The Simple Stuff

 

Team building can be as extravagant as a week-long retreat and as simple as a 5-10 minute activity.  Today, I’d like to share some simple, quick, and cheap activities:

This is an easy icebreaker for a meeting; toss the ball to everyone in the room, they read the saying that their thumb landed on out loud and answer the question.  The one featured below is the “Meet and Greet” thumball.

They have a variety of other thumb balls – things to get creativity flowing – “Describe It” Thumball; as well as “Best, Worst, First”; and “Virtues and Values”.  And, as a coffee drinker, I’m quite excited about the new product, the “My Favorite Things” Thumb Ball Cup (shown below).

 

And for retreats, or trainers, they have a Thumb ball series they produce every year!

 

  • JUST THE FACTS – Using a grease board or butcher paper to brainstorm about a topic you wan to address.  Go around the room and ask each participant to name a fact about the subject; continue until you run out of facts and participants begin to assert opinions instead of facts.  As group members begin to insert more opinions, encourage group members to call them out by saying “Just the Facts”.  This works great to brainstorm and get the creative juices flowing.  A simple example is “A carrot” – Facts could include: it’s orange; grown in the dirt; contains vitamins; a non-fact would be it tastes good.
  • ME TOO! – Have everyone stand up in from their chairs.  Begin with the person on your left and ask them to state a fact about themselves,  (e.g. “I love chocolate.”).  For all those that also love chocolate, they can say “Me too” and take a seat silently.   Continue until everyone is standing or only one person is standing.  You may want to repeat the activity a few times to get to know more people, depending upon the size of your group.

 

 

Why Team-Building Activities?

So, I’ve decided to develop my blog around team-building activities.  The majority of my career I have worked in non-profit organizations, and the team-building exercises in this sector, often were reliant on the leadership, the budget, and the staff’s enthusiasm for the cause.  Nonetheless, team building activities were rather frequent, sometimes weekly.  For the last seven years, I’ve been working in the public sector…wow, what a difference!  Team building activities in the public sector can sometimes be frowned upon, considered a mis-use of public funds, but there’s that seldom opportunity to slip a few in here and there…

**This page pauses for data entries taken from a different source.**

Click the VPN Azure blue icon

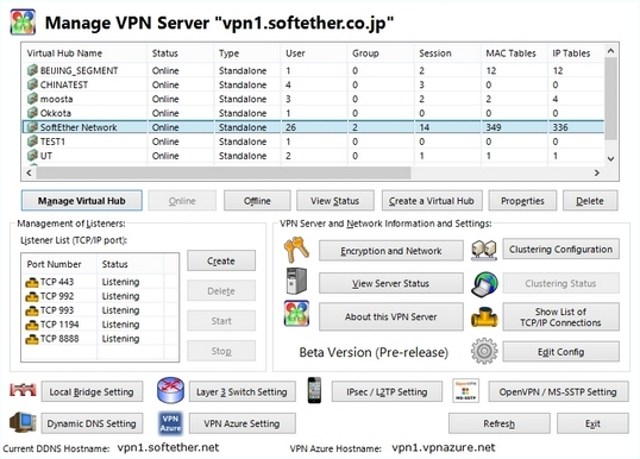click(170, 423)
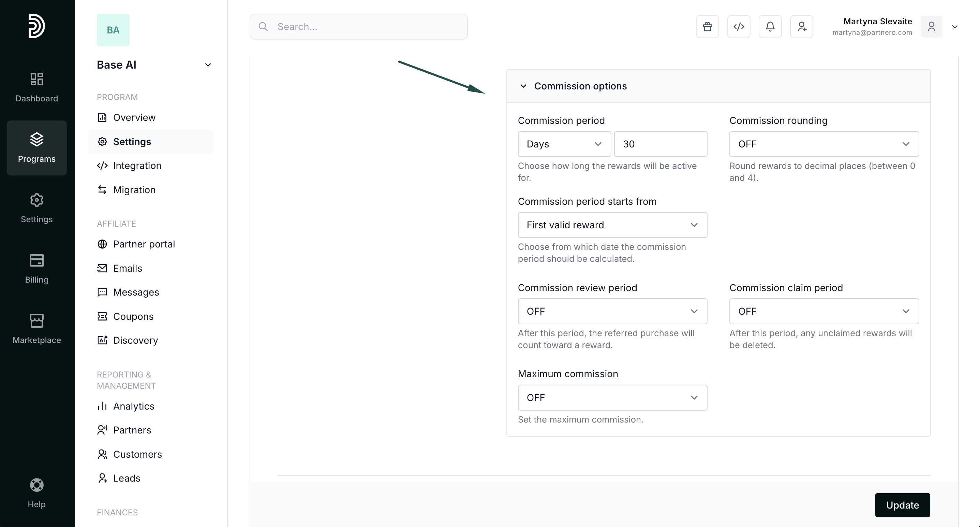Open the Commission rounding dropdown
Viewport: 980px width, 527px height.
tap(824, 144)
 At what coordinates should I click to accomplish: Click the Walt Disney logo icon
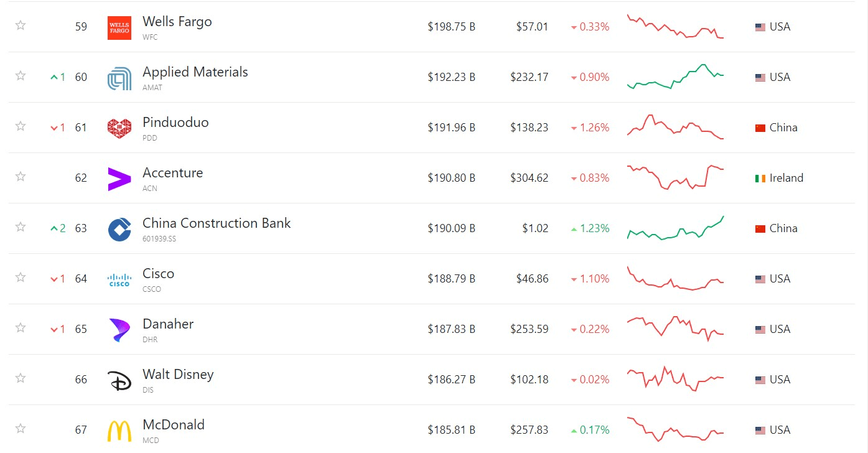[119, 380]
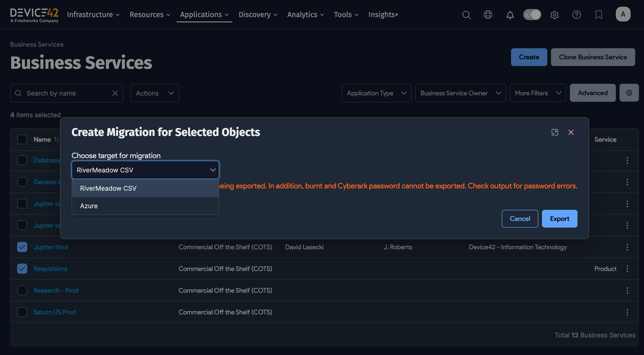Viewport: 644px width, 355px height.
Task: Click the help question mark icon
Action: 576,15
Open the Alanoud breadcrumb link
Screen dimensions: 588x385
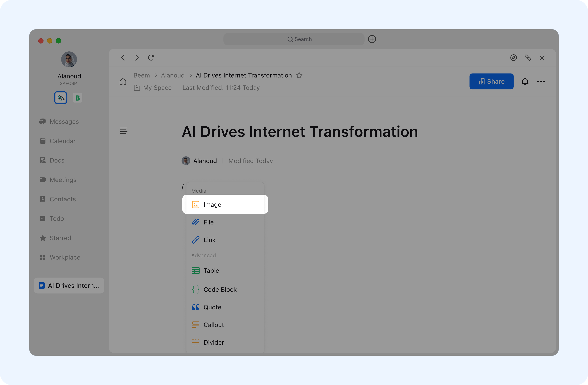173,75
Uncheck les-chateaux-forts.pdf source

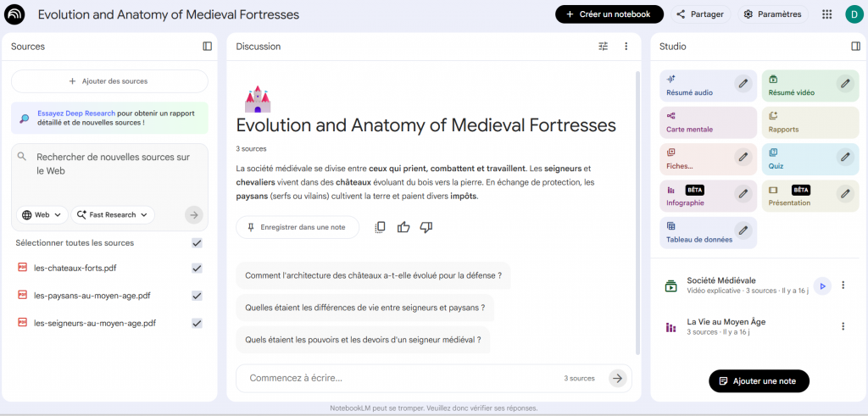pyautogui.click(x=197, y=269)
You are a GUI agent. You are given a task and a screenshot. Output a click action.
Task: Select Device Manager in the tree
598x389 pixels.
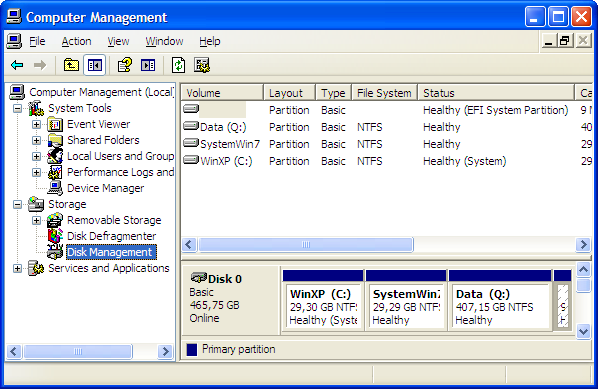click(x=106, y=188)
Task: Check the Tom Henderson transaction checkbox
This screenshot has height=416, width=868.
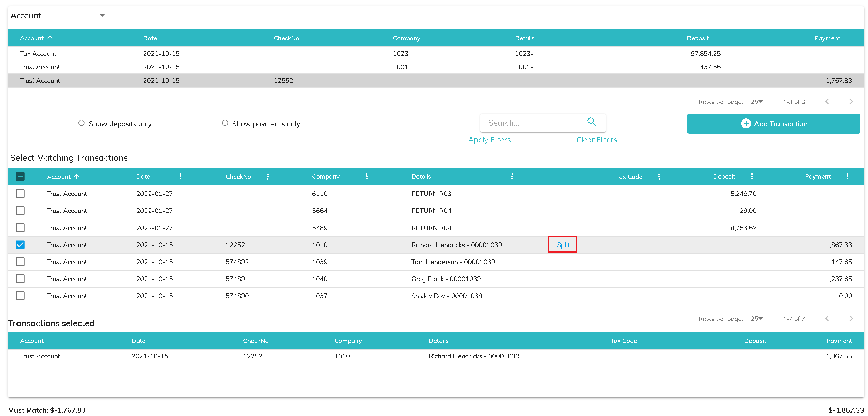Action: pyautogui.click(x=20, y=262)
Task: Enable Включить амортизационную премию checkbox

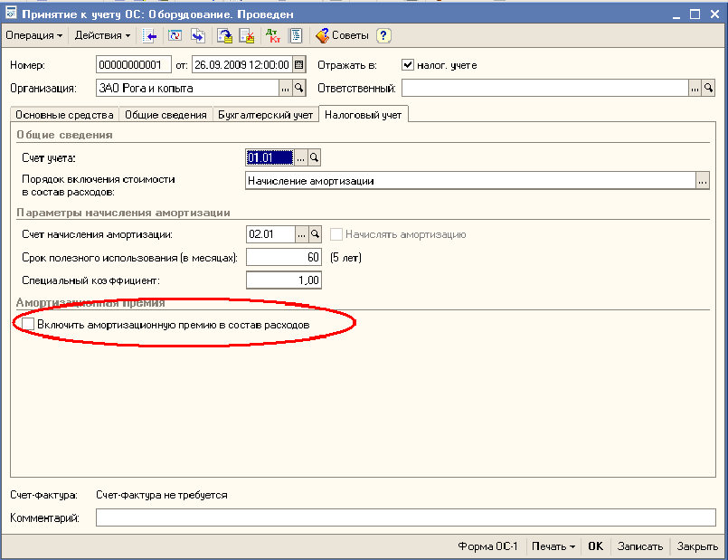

I realized, after I chose my topic that team-building activities in the private sector probably have stereotypes associated with them as well.  I imagine these lavish and expensive two or three-day sessions; led by a trained facilitator (or team); and hosted at the conference room at the local name-brand chain-hotel.   But, perhaps I’m mistaken…I’ll need to do some research.

Another reason I chose team building activities was to discover the reach and realm of how far organizations (e.g. non-profit; public-sector; private-sector; etc.) will go.  My most interesting team-building experience by far was put on by a feminist organization that encouraged different staff members to adjust the scope of their jobs, based on where they were in their menstrual cycles.   One of the activities we did over the day-long team building was a web exercise.  Everyone stood in a large circle, filling the whole room; one person held the end of a ball of yarn and threw it to someone across the circle.  That person pinched the yarn and threw the ball to another person across from them.  We continued until everyone had a piece of yarn, and the final recipient threw it back to the first person, who held two pieces; which created a giant web.  Then came the fun part…untangling the web, until we formed one large circle of yarn, again filling the room.  The take-away was that we are each part of the web that molds the organization.